His third comment asks: "Are these the only two alternative possibilities? Do you really need a multiverse to overwhelm the small probability of life within each separate monoverse?" Then he apologizes for asking questions instead of providing answers.
I don't have answers either, but I have something that makes it a little easier to ask questions: a glossary. Here it is:
- Monoverse: a reality where time has a beginning and is linear and physical constants are the same throughout space. By definition, there is only one monoverse.
- Polyverse: a reality where time is linear but space may be discontinuous, with different physical constants in different regions. These different regions "bubble" off into separate monoverses. The number of bubbles may be finite or countably infinite.

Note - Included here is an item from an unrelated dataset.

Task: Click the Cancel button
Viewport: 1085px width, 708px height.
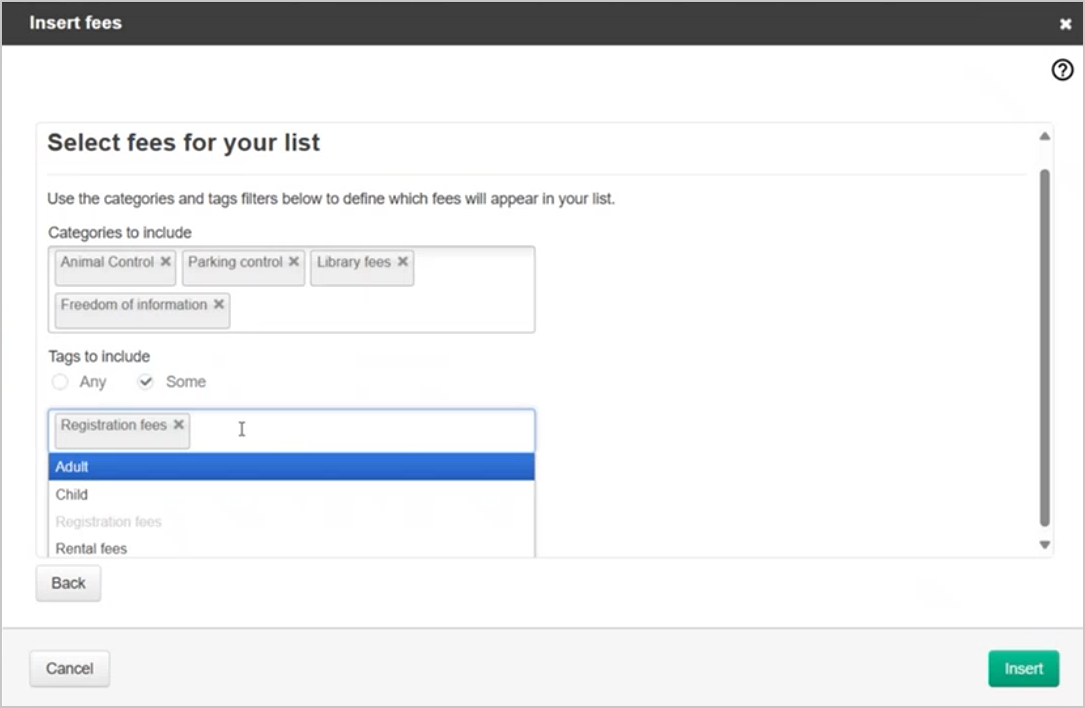Action: click(x=70, y=669)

- Cycloverse: a reality were time is linear but space keeps collapsing and exploding again with new physical constants in each cycle. There is a countably infinite number of such cycles.
- Omniverse: a reality where time branches into separate timelines at every quantum possibility. David Deutsch writes about this option in The Fabric of Reality. There is an uncountable infinity of timelines in an omniverse.
A cycloverse or polyverse should randomly produce a space-time with the right physical constants for biological life. The "weak anthropic principle" would then be sufficient to explain why the universe seems to be "fine tuned" for our existence. If it weren't just right, we wouldn't be here to notice.
If the weak anthropic principle is sufficient to explain the observable evidence, then there is no reason to look to God or the omniverse for answers. But does the weak anthropic principle do the job?